From: Amide proton transfer (APT) and magnetization transfer (MT) in predicting short-term therapeutic outcome in nasopharyngeal carcinoma after chemoradiotherapy: a feasibility study of three-dimensional chemical exchange saturation transfer (CEST) MRI

Fig. 8

 A 47-year-old male patient with nasopharyngeal carcinoma presented with residual lesions after chemoradiotherapy. T2WI sequence (A), T1WI contrast enhancement sequence (B), rFOV DWI sequence (C), and ADC map (D) showed the location of huge tumors in the right nasopharynx.
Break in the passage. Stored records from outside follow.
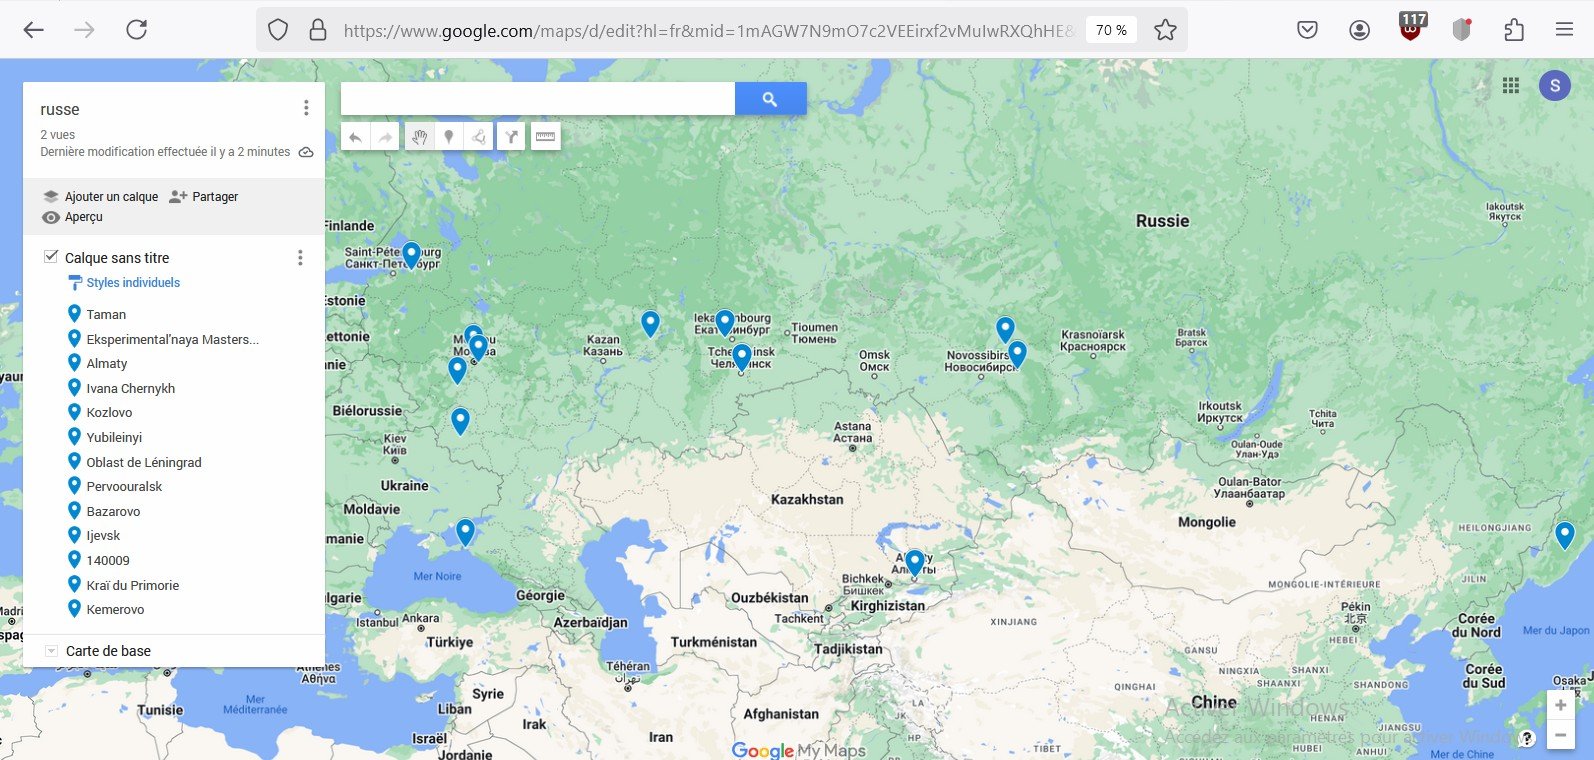Select the hand pan tool
Image resolution: width=1594 pixels, height=760 pixels.
tap(419, 137)

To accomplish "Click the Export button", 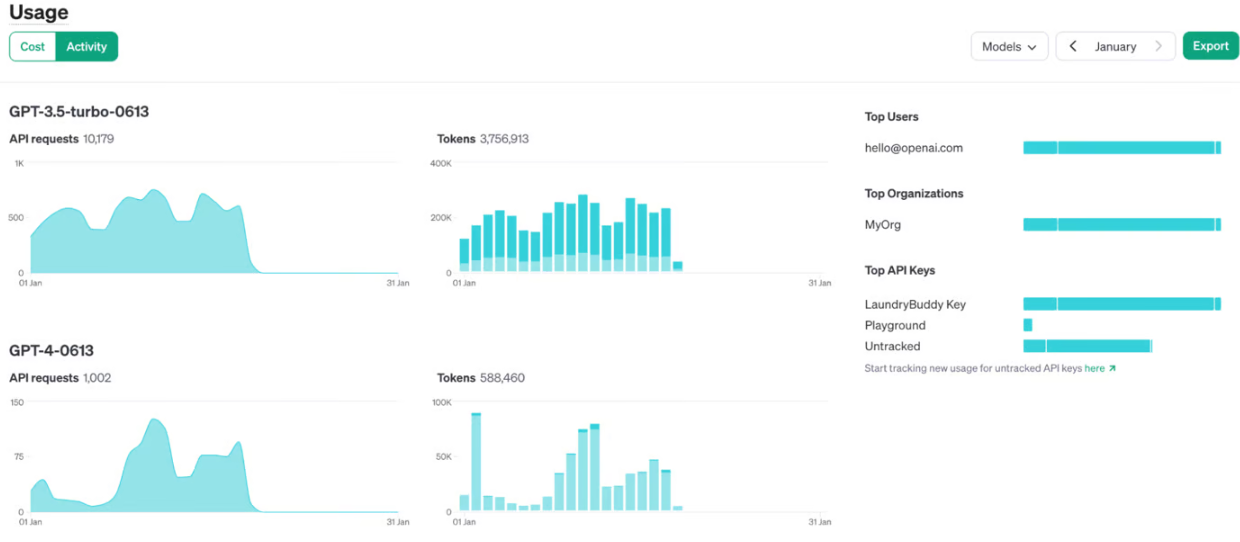I will pos(1210,46).

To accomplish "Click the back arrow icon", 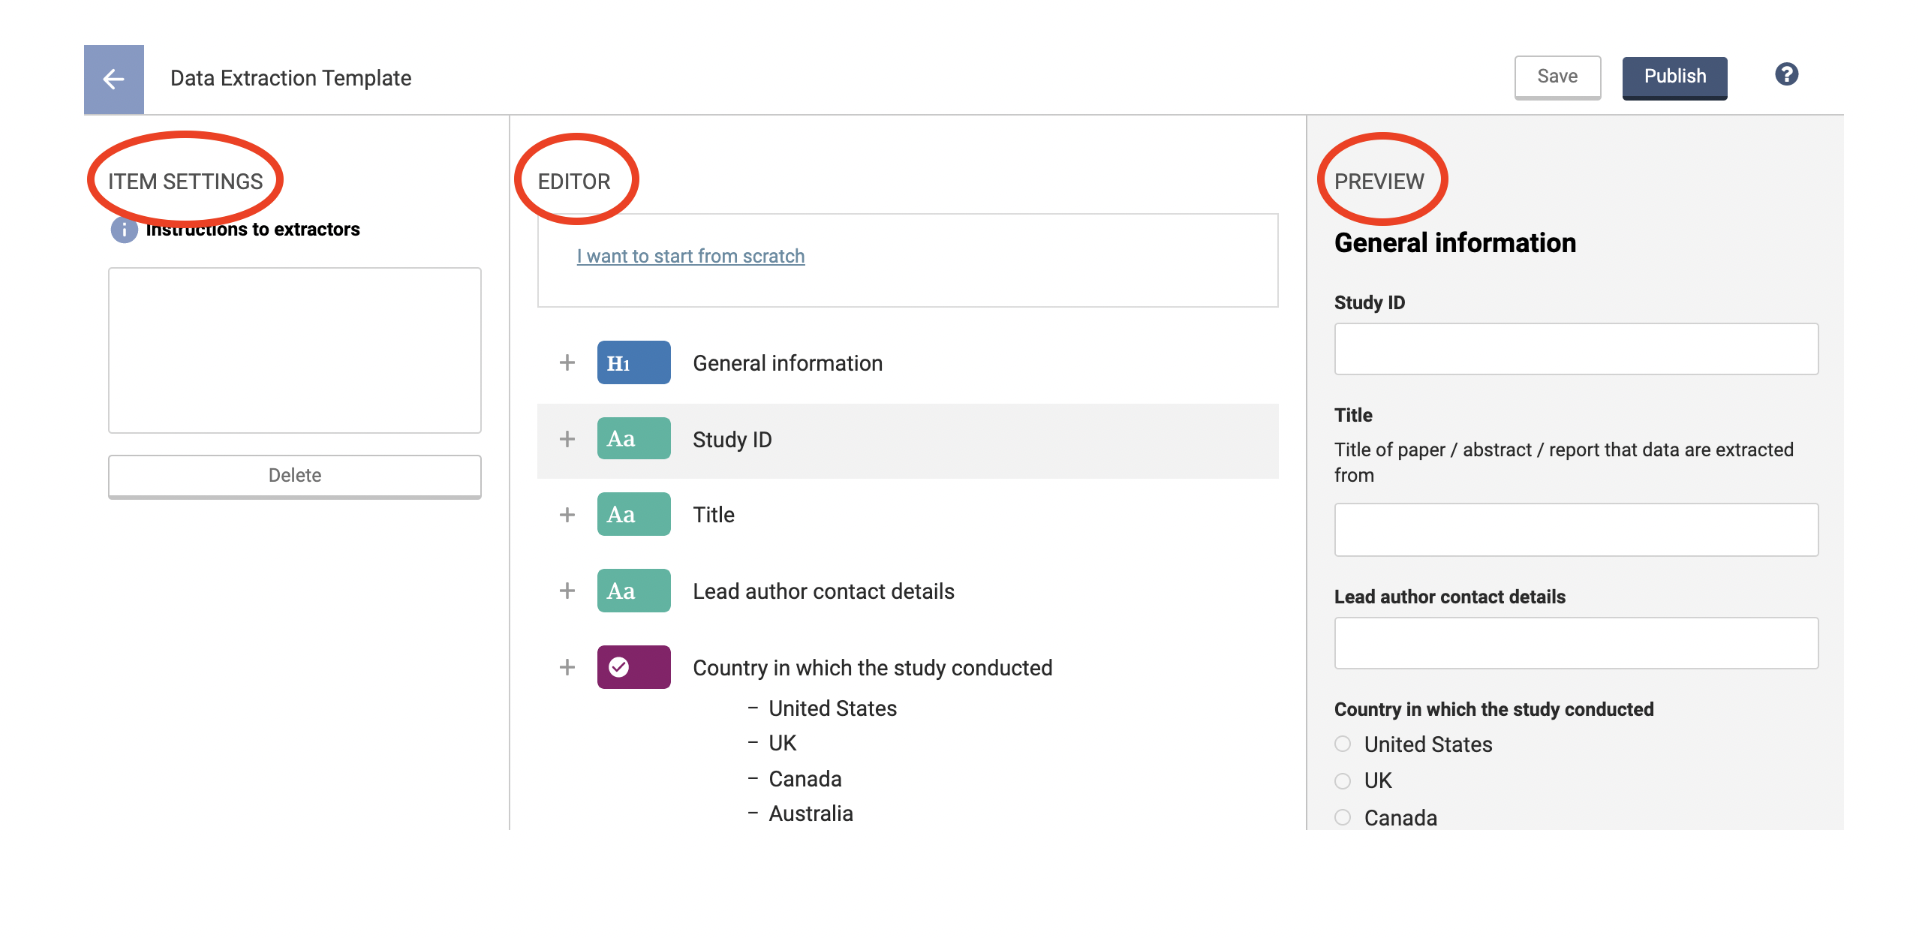I will tap(113, 79).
MTR (7.0ppm) color maps (E) and APTw-SI:MTRasym (3.5ppm) color maps (F) showed that the tumor is of equal or high signal and of slightly low signal, respectively. Based on B0 map (G), tumor ROI showed homogenous and reasonable phase difference (< 60 Hz) compared to nasal cavity. MRI examination at the end of induction chemotherapy showed that the tumor had regression significantly (H, I). MRI examinations and electronic nasopharyngoscopy at the end of chemoradiotherapy showed that the tumor had small residual lesions (partial response, PR) (yellow arrow) and was classified into the residual group (J, K). MRI examinations at 6 months (L, M) after the last chemoradiotherapy treatment showed the tumor had completely disappeared and it verifies the previous judgment. Hematoxylin-eosin staining of pathological biopsy showed differentiated nonkeratinizing nasopharyngeal carcinoma (N)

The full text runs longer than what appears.